_Aim of the exercise_: Convert the stretch from the start of the records through the line containing "I will point(136,12)." into a two-column CSV with the headers instruction and response. Give one row per record, placing its text and its answer each in a single quoted field with line breaks replaced by spaces.

_Items_:
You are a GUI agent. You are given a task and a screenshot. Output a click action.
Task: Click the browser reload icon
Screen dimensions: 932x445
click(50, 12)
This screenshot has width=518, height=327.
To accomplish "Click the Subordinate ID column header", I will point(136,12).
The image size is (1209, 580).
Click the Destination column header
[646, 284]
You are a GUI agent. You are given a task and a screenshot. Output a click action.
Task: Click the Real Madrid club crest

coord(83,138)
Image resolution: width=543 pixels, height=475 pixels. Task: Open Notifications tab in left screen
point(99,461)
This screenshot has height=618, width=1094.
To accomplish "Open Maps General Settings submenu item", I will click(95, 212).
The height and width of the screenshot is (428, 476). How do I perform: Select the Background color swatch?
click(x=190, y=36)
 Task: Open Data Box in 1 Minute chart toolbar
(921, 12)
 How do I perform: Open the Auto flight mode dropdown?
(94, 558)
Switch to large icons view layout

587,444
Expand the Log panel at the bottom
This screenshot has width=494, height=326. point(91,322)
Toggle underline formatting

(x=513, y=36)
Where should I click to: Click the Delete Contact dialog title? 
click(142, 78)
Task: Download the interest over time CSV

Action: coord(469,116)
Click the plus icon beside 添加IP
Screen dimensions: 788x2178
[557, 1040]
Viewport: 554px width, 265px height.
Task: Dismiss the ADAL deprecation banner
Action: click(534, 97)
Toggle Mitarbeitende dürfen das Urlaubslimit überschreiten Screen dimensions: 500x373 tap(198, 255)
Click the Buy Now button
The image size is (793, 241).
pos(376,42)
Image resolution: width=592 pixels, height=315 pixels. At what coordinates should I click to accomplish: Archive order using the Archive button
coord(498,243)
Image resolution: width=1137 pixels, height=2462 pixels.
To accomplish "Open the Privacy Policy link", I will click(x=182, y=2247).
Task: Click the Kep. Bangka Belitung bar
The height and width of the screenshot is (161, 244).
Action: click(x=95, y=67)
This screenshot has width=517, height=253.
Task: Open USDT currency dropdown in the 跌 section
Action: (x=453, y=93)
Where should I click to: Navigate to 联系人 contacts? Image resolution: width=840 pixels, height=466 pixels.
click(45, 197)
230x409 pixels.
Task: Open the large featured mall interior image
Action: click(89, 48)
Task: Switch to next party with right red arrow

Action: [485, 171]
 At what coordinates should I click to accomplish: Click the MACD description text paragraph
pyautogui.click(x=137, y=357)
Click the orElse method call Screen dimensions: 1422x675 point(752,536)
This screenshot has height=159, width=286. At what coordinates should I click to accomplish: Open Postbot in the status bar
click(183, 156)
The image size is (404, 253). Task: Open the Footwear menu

_Correct result_:
instruction,response
"You are a GUI agent. You are given a task and a screenshot. Output a click action. Task: Click the browser reload icon Screen dimensions: 932x445","click(50, 12)"
"This screenshot has width=518, height=327. To accomplish ""Click the Subordinate ID column header"",","I will point(136,12)."